Listening to: Charli XCX, “Need Ur Luv” and Carly Rae Jepsen “Run Away With Me.” Summer pop struts, one featuring a saxophone. Also, the new Carly Rae album is ridiculous good.
You grow up in California and don’t surf and people are like shocked. I’m sorry, none of my friends growing up surfed okay? Like literally nobody. Even though we lived so close to the beach. It wasn’t until a summer in our mid-twenties that we got together and started learning. I never got really good, truth to tell, any good at all, but it’s fun to sit out there on a board, the ocean all clear around you, even if nothing is happening.
We always go to 11th street in Del Mar, which involves walking down across train tracks and then down this semi-steep dirt cliff. The first time we went it was scary but now it’s more mundane. It feels cool actually, to walk to a “secret” spot. The good thing about 11th street is that even though the beach is sandwiched between the touristy areas of Torrey Pines and 15th Street, the intimidating access point keeps it unpopulated.
Every day I’ve been checking the surf report and really, I have no idea what “overlapping pair of primary SW-SSW and secondary SSE Southern Hemi swells hold. Meanwhile, small shorter period WSW and SSE tropical swells mix in, along with minimal NW windswell.” Hah, ooookay. All I’m looking for is what the air and water temperatures are. The past couple weeks it’s been high seventies and low seventies, respectively. Having such warm water is pretty glorious. I’ve even been able to consistently catch a few waves this summer, so maybe I'm finally getting the hang out of it! Surfing: Five out of five stars.
What does suck is post nasal drip. Like if you get tossed around a lot, which I did the past two days, your head fills up with seawater and then an hour or two after you exit the beach a waterfall comes out of your nose. No warning, nothing, it just comes right out. It’s not snot or anything gross, just seawater that’s been lodged in your brain. But it’s still quite the experience. Nature’s Neti Pot I guess? Also I got flipped around so much today I gave up after half an hour, went ashore, and then found seaweed in my shorts while eating lunch two hours later. Whoopee.
I don't know how I just saw this right now, orcas chasing a speedboat. I'm so behind it's frightening.
The other thing I’ve been doing besides finally going outdoors — I’m still pasty, just less so — is getting my photo situation fixed up. I remember years ago when some tech people were saying that photo management was going to be the next big thing. And boy were they right! Ever since all the Internet goliaths announced their photo management solutions, I’ve been researching and debating which one(s) to use.
Before I just imported everything into iPhoto, sorted stuff into event and yearly folders, and left it at that. I had some Flickr accounts too, mainly as legacies. My photo collection felt like a nice mix of historical documents and useless fodder, but now with camera phones it's tipped way over into “too many shots of everything” territory.
Yeah, I still pick out the stuff I want to share for my personal moblog but otherwise all those photos just sit on the computer taking up space.
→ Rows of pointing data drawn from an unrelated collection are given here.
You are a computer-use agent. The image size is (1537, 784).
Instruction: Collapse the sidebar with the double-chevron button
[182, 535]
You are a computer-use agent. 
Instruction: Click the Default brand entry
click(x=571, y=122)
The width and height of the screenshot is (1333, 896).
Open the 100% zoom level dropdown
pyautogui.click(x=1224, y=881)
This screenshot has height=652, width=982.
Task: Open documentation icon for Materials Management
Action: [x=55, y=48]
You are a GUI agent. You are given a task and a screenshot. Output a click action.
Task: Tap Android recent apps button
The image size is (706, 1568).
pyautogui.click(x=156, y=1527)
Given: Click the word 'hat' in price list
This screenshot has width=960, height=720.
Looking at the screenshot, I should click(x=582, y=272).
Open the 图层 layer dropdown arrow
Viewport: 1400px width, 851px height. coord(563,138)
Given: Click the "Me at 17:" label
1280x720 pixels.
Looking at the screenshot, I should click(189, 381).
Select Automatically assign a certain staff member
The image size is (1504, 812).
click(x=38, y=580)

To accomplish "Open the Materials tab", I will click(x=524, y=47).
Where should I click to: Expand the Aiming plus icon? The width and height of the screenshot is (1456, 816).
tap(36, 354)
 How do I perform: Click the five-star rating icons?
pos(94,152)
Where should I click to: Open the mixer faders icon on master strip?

And space, and space, and more space! I moved everything off to an external drive last year -- 130 gigs of photos stretching all the way back to high school -- but I knew that was only temporary. Enter iCloud Photo Library. I’d been waiting for a new computer (the old one barely opened that huge of a Photos file) and faster wifi to implement my photo plan. Da-dun, the big day arrived this weekend!
Well, turns out that shoving 57,250 photos to iCloud takes awhile. So the dream continues. In the meantime, here’s my photo solution:
- Paid $3.99/month for 200 GB to use for iCloud Photo Library
- Use Google Photos, unlimited setting, for cloud backup
- Have everything on two externals too, one that goes with me, one that stays at home
Oh, and I started clean with my new laptop. Instead of porting over all my old settings and programs from my Macbook, I started super fresh. New laptop, new life right? It took most of a whole day to get everything right but as I discovered, the most time consuming part was my Mac Mail folders. It’s embarrassing but I generally still rely on offline Mac Mail to do my email organizing. Even though I imported most of the important folders, I know it’s time to take my email habits straight to the Gmail interface. Hello IMAP, good bye POP.
The latter half of this post brought to you from my future android body. Let the cybernetic takeover begin.